A possibilidade de ver Neymar vestindo a camisa do FC Cincinnati ainda está longe de se concretizar, mas já movimenta bastidores e provoca debates interessantes. O clube da MLS avalia cenários e tenta entender se vale a pena investir em um dos nomes mais midiáticos do futebol mundial, mesmo com os riscos evidentes.
A discussão vai além do marketing. Trata-se de encaixe tático, planejamento de elenco e, principalmente, custo-benefício. Afinal, o brasileiro já não vive seu auge físico e tem convivido com lesões nas últimas temporadas, o que levanta dúvidas sobre sua capacidade de atuar com regularidade em uma liga intensa como a MLS.
Mesmo assim, a ideia de contar com Neymar seduz. Não só pelo talento, mas pelo impacto global que sua chegada poderia gerar. A questão é: como ele se encaixaria em um time já estruturado e com peças importantes consolidadas?
Como Neymar poderia jogar no Cincinnati
Um dos cenários mais discutidos envolve uma parceria com Evander, principal articulador do time. Nesse modelo, Neymar atuaria mais recuado, como um meia criativo, dividindo a responsabilidade de criação e buscando espaços para decidir no último terço do campo.
A ideia faz sentido do ponto de vista técnico. Evander é um jogador de intensidade, com boa visão e capacidade de finalização de média distância, enquanto Neymar oferece drible curto, imprevisibilidade e capacidade de desequilibrar no um contra um.
Nesse contexto, o brasileiro poderia atuar com menos responsabilidades defensivas, escolhendo melhor os momentos para acelerar o jogo. Isso ajudaria a preservar sua condição física, algo essencial neste estágio da carreira.
Por outro lado, existe o risco de sobreposição de funções. Ambos gostam de centralizar o jogo, o que poderia gerar conflito tático se não houver um ajuste fino na estrutura da equipe.
O impacto no elenco
Para viabilizar a chegada de Neymar, o Cincinnati provavelmente precisaria abrir mão de um dos seus Designated Players. O nome mais citado nesse cenário é Kévin Denkey, que ainda não correspondeu totalmente às expectativas.
A saída do atacante abriria espaço salarial e tático. Sem ele, Neymar poderia atuar mais avançado, até mesmo como falso 9, em um sistema com dois atacantes ou com maior mobilidade no setor ofensivo.
Essa mudança permitiria manter Evander como cérebro da equipe, enquanto Neymar assumiria um papel mais decisivo próximo ao gol. Ainda assim, isso exigiria ajustes importantes, principalmente na recomposição defensiva e na intensidade do time sem a bola.
Além disso, o elenco precisaria de um atacante complementar, alguém mais físico e disposto a fazer o trabalho sujo, liberando Neymar para focar na criação e finalização.
Vale a pena apostar em Neymar?
A grande pergunta continua sendo essa. Do ponto de vista comercial, a resposta tende a ser positiva.
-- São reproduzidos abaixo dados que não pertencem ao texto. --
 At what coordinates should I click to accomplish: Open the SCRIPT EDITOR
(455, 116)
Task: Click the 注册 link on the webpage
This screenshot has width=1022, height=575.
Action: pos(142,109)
Neymar atrai atenção global, aumenta receitas e coloca o clube em evidência — algo valioso para a MLS, que busca crescer ainda mais no cenário internacional.
Mas dentro de campo, o cenário é mais complexo. O histórico recente do jogador, com poucas partidas disputadas, pesa contra. A liga norte-americana exige intensidade, deslocamentos constantes e resistência física — características que podem ser um desafio para ele hoje.
Além disso, o Major League Soccer já viu casos de estrelas que chegaram com grande expectativa, mas não conseguiram manter alto nível de desempenho por questões físicas ou adaptação.
Por outro lado, Neymar ainda é capaz de momentos decisivos. Mesmo em menor ritmo, sua qualidade técnica pode resolver jogos e fazer diferença em partidas importantes, especialmente em mata-matas.
No fim das contas, a possível contratação parece mais um movimento de alto risco com potencial de grande retorno — esportivo e financeiro. Se bem administrado, pode elevar o patamar do Cincinnati. Se não, pode se tornar apenas mais uma aposta cara que não entregou o esperado.
Tudo vai depender de como o clube pretende utilizá-lo. Como protagonista absoluto ou como peça complementar? Essa resposta pode definir se a aposta será genial… ou apenas mais um golpe de marketing.